Yves Daoudal -  2011-01-02 19:07:15

C'est un joli marronnier.

Et le texte que vous mettez en lien cultive une subtile ambiguïté qui permet de le lire de façon catholique ou de façon hétérodoxe. On peut dire en même temps que le Christ n'a pas fondé de nouvelle religion et qu'il a fondé une nouvelle religion. Ce n'est pas une nouvelle religion dans la mesure où, comme le dit Baskerville, c'est l'accomplissement de la religion d'Israël ("Je ne suis pas venu abolir, mais porter à l'achèvement"). On peut le souligner par le fait que la liturgie catholique (la liturgie latine, en tout cas) est composée à 80 ou 90% (je ne sais pas si quelqu'un a fait le calcul) de textes de la religion hébraïque.
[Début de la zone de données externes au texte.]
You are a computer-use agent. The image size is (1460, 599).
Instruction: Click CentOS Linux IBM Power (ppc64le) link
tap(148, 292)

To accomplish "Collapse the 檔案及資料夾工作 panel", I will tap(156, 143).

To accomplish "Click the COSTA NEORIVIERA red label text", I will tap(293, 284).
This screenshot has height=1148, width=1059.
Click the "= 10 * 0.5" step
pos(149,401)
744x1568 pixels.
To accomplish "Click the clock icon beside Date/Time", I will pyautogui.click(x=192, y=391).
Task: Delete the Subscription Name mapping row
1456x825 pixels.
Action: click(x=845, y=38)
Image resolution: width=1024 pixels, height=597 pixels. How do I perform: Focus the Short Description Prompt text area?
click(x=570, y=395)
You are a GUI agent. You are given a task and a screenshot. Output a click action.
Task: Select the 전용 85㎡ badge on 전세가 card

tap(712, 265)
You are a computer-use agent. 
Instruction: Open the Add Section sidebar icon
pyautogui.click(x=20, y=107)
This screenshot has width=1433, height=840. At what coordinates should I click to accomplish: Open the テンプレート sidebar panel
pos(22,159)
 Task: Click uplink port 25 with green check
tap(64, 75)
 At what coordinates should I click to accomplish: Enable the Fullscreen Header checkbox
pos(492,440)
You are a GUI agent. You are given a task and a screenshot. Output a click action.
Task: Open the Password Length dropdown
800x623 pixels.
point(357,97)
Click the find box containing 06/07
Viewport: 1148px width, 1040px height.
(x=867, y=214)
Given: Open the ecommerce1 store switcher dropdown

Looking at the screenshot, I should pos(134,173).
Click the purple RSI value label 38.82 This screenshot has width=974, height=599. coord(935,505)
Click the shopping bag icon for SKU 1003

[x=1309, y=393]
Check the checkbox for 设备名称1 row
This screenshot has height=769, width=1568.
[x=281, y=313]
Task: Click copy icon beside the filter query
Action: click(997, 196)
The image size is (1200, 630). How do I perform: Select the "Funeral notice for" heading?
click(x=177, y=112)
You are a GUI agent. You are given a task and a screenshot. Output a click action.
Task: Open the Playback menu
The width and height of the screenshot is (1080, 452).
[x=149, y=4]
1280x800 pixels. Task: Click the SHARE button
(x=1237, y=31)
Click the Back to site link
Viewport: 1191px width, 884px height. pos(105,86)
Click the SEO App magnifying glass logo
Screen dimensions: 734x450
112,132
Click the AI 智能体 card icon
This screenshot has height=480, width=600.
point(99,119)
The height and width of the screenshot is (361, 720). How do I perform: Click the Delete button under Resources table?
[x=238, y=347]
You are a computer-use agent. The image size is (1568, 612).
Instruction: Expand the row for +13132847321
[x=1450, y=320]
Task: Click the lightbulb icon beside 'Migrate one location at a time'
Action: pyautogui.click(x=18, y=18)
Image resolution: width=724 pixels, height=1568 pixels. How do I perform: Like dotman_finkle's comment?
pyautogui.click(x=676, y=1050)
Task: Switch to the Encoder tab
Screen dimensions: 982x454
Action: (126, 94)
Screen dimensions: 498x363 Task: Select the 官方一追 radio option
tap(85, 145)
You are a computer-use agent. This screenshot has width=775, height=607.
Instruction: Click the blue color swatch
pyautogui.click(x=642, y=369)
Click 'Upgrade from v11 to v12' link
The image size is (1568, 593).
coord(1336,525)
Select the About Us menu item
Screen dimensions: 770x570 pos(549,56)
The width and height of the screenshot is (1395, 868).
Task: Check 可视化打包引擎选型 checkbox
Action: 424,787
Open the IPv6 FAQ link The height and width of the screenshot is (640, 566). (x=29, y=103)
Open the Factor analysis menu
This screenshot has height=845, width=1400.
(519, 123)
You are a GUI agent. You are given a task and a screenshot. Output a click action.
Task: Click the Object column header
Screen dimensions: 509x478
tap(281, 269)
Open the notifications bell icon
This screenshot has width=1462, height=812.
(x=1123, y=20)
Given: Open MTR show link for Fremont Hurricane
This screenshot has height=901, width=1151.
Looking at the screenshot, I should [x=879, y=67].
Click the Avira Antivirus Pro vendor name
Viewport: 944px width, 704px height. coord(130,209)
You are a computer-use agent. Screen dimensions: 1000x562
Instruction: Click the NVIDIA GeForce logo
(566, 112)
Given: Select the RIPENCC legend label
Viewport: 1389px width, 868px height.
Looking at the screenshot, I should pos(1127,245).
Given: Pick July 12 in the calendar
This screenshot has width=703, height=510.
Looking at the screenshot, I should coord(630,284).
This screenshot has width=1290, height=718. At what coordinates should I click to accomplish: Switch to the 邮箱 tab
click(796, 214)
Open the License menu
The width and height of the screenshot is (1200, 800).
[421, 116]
Mais c'est une "nouvelle" religion dans la mesure où elle est celle d'un "Nouveau" Testament, de "la nouvelle alliance dans mon sang", du "Nouvel Israël". En ce qui concerne le sacerdoce, le Christ est "prêtre selon l'ordre de Melchisédech", il renvoie donc à un avant le judaïsme, de même que la foi renvoie à Abraham et non à la Loi. Cela est donc à la fois nouveau et très "ancien". Et son Sacrifice ne se comprend pas, néanmoins, sans les sacrifices de l'ancienne Alliance: holocauste, expiation, bouc émissaire, vertu du sang... C'est que le Christ est dans le temps par son incarnation, et donc dans le peuple juif, en même temps qu'il est hors du temps (ce qu'est l'image de Melchisédech). Il a institué un nouveau sacerdoce dans le temps, mais ce sacerdoce est le sacerdoce éternel, celui du sacrifice de l'Agneau immolé depuis la fondation du monde. Chaque messe nous fait participer à la liturgie céleste, à l'autel céleste où les espèces consacrées sont portées par les anges (Supplices te rogamus...), et où notre sacrifice rejoint celui d'Abel, d'Abraham et de Melchisédech. Ce sacerdoce est donc aussi ancien qu'il est nouveau, parce que c'est le sacerdoce du "Christ souverain et éternel prêtre".